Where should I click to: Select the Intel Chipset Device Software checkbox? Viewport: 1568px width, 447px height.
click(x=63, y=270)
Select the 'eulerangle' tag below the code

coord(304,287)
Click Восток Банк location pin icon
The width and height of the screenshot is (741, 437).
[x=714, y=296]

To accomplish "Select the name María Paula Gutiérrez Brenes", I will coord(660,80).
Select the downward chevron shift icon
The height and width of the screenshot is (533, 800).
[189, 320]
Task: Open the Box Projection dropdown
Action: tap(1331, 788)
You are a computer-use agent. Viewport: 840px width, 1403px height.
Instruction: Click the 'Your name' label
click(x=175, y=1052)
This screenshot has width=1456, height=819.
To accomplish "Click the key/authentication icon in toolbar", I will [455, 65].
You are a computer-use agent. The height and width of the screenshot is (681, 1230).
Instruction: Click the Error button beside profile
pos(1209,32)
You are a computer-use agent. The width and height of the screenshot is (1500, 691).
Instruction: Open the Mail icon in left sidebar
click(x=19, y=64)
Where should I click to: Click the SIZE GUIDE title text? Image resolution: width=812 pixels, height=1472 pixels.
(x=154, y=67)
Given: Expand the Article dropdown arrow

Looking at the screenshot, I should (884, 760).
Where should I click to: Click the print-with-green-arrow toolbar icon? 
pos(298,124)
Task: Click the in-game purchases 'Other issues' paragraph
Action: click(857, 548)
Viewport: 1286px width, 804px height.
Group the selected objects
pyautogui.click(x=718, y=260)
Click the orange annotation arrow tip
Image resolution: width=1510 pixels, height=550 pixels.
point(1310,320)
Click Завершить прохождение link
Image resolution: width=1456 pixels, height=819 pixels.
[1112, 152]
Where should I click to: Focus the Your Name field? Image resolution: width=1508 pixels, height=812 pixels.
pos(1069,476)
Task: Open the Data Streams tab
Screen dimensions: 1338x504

» **Work required**:
Please copy the listing above line for line, with no changes.

» **Task answer**:
Where should I click to: Select the Intel Chipset Device Software checkbox? Viewport: 1568px width, 447px height.
click(x=63, y=270)
Select the 'eulerangle' tag below the code

coord(304,287)
Click Восток Банк location pin icon
The width and height of the screenshot is (741, 437).
[x=714, y=296]

To accomplish "Select the name María Paula Gutiérrez Brenes", I will coord(660,80).
Select the downward chevron shift icon
The height and width of the screenshot is (533, 800).
[189, 320]
Task: Open the Box Projection dropdown
Action: tap(1331, 788)
You are a computer-use agent. Viewport: 840px width, 1403px height.
Instruction: Click the 'Your name' label
click(x=175, y=1052)
This screenshot has width=1456, height=819.
To accomplish "Click the key/authentication icon in toolbar", I will [455, 65].
You are a computer-use agent. The height and width of the screenshot is (681, 1230).
Instruction: Click the Error button beside profile
pos(1209,32)
You are a computer-use agent. The width and height of the screenshot is (1500, 691).
Instruction: Open the Mail icon in left sidebar
click(x=19, y=64)
Where should I click to: Click the SIZE GUIDE title text? Image resolution: width=812 pixels, height=1472 pixels.
(x=154, y=67)
Given: Expand the Article dropdown arrow

Looking at the screenshot, I should (884, 760).
Where should I click to: Click the print-with-green-arrow toolbar icon? 
pos(298,124)
Task: Click the in-game purchases 'Other issues' paragraph
Action: click(857, 548)
Viewport: 1286px width, 804px height.
Group the selected objects
pyautogui.click(x=718, y=260)
Click the orange annotation arrow tip
Image resolution: width=1510 pixels, height=550 pixels.
point(1310,320)
Click Завершить прохождение link
Image resolution: width=1456 pixels, height=819 pixels.
[1112, 152]
Where should I click to: Focus the Your Name field? Image resolution: width=1508 pixels, height=812 pixels.
pos(1069,476)
Task: Open the Data Streams tab
Screen dimensions: 1338x504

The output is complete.